Chickweed, also known as stitchwort or starweed, is a storehouse of vitamins and minerals including iron, calcium, magnesium, manganese, silicon, zinc, phosphorus, potassium, protein, sodium, copper, carotenes and vitamins B and C.
Frequent consumption of fresh chickweed leaves and flowers helps strengthen all systems and rebuild vitality. Some people steam it, like spinach, but I much prefer it raw. Chickweed is an excellent nourisher for those recovering from illness or surgery, those dealing with AIDS or any wasting disease, the anemic and the elderly.
Chickweed has great healing, cooling, drawing and dissolving abilities. Try it when you want to bring a boil or pimple to a head, dry up herpes blisters, clean an infected wound or extract a splinter. Applied as a poultice, chickweed stops infection by weakening bacteria cell walls. To use fresh chickweed as a poultice, simply apply the bruised leaves directly, covering the plant matter with a thin layer of gauze or a cabbage leaf. When the plant material gets warm, remove and discard it. Poultice again with fresh chickweed as necessary.

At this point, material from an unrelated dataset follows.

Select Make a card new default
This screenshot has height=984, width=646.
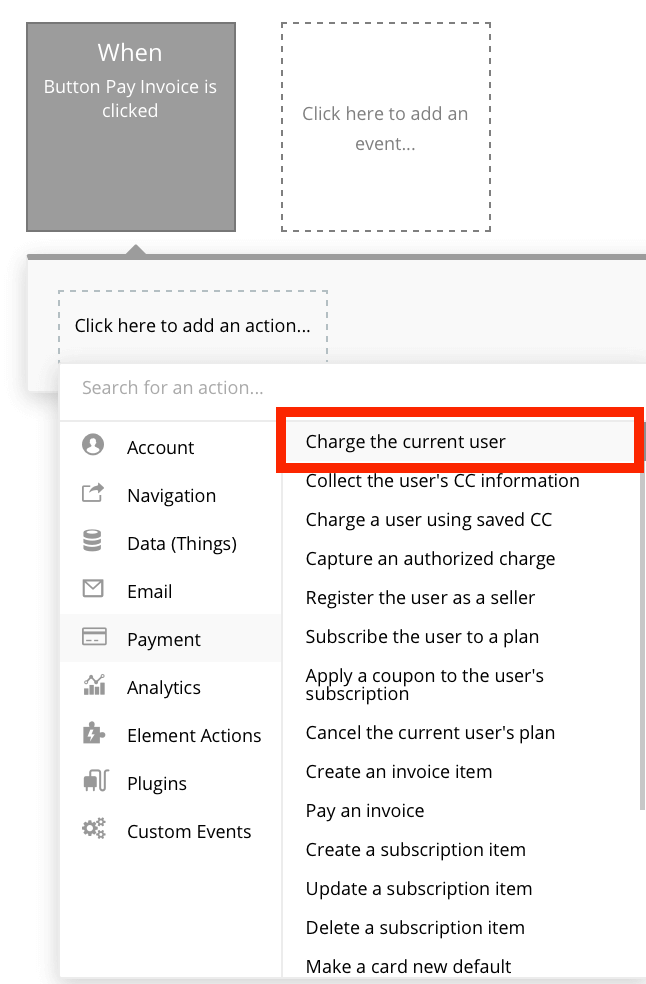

When stung by a bee one summer, my son’s lower arm swelled to an alarming size and became very hot to the touch. We poulticed with fresh chickweed and within twenty minutes the swelling and heat were considerably diminished, and by morning, completely gone. Infused oil of fresh chickweed helps heal minor skin irritations, diaper rash, fever blisters and bug bites.
Chickweed also has an excellent and well-earned reputation for aiding those dealing with eye problems including infections, styes, conjunctivitis (pink eye) and tired, sore, inflamed, irritated eyes.
Chickweed tincture (25-40 drops, 4 times daily) dependably dissolves ovarian cysts and reduces swollen glands. Many First Nations people used it as a remedy against cancer.
Chickweed has several names in Southern Italia, depending on locale: Centocchio comune, paperina, budellina and mervoglina. It’s incredibly common and grows lushly in any shady loose earth, thickets and field borders, even between the cracks in the cobblestones! Poultices are used to cool and heal sores and bruises. Chickweed juice is used as a galactagogue and also to make a poultice combined with parsley leaves and applied to breasts affected by pelo di menna, or mastitis.
Chickweed’s ability to weaken bacteria, combined with its cooling and expectorant actions, makes it an awesome ally for those dealing with bronchial problems, chest colds, pneumonia or asthma. I cook fresh chickweed in boiling water and use a cup of this broth, or 20-40 drops of tincture, at least twice a day.
Chickweed’s alkalizing properties benefit those with chronic infections of the bladder and urinary tract, including chronic cystitis. It may take 20-40 drops of tincture daily for at least three months to correct such problems. Chickweed has been called nature’s diet herb. It contains soapy-like substances called saponins which break down fat cells, sometimes with phenomenal results. Chickweed also nourishes and regulates thyroid function and balances the metabolism.
Chickweed is a joint-oiler, and an excellent choice for those dealing with arthritis, rheumatism and gout. I find consistent use of the tincture, 20-30 drops three times daily, reduces pain and swelling and restores mobility to stiff joints.
Chickweed is also highly regarded as a remedy for testicular problems including cancer, swelling, inflammation and itching. Chickweed in the daily diet, eaten fresh by the handful or in salads, helps soothe and heal these conditions, as does the infusion, the tincture and frequent poultices on the affected area. You don’t have to be ill to benefit from chickweed! Nutritive chickweed is a friend to the healthy who want to stay that way.
Flower Essence Chickweed flower essence emphasizes being fully present in the joy of the moment.
Magical Lore Chickweed has an ancient reputation of being used to attract the attentions of a loved one and ensure fidelity.
Culture Chickweed is an abundant weed in some gardens. Around our farm in Maine it likes shady, damp areas with rich soil. You may find it growing in a pot with your houseplants. Chickweed has small, light-green leaves and sprawling stems. It can be gathered anytime it is green and vibrant, before, during or after the little, white, star-like flowers show. Chickweed is an annual, so it makes a lot of seeds - enough to feed songbirds and to self-seed readily. I gather fresh chickweed for salads. I use only fresh chickweed for poultices, tinctures, vinegars, or infused oils. Dry chickweed has lost most of its medicinal virtues.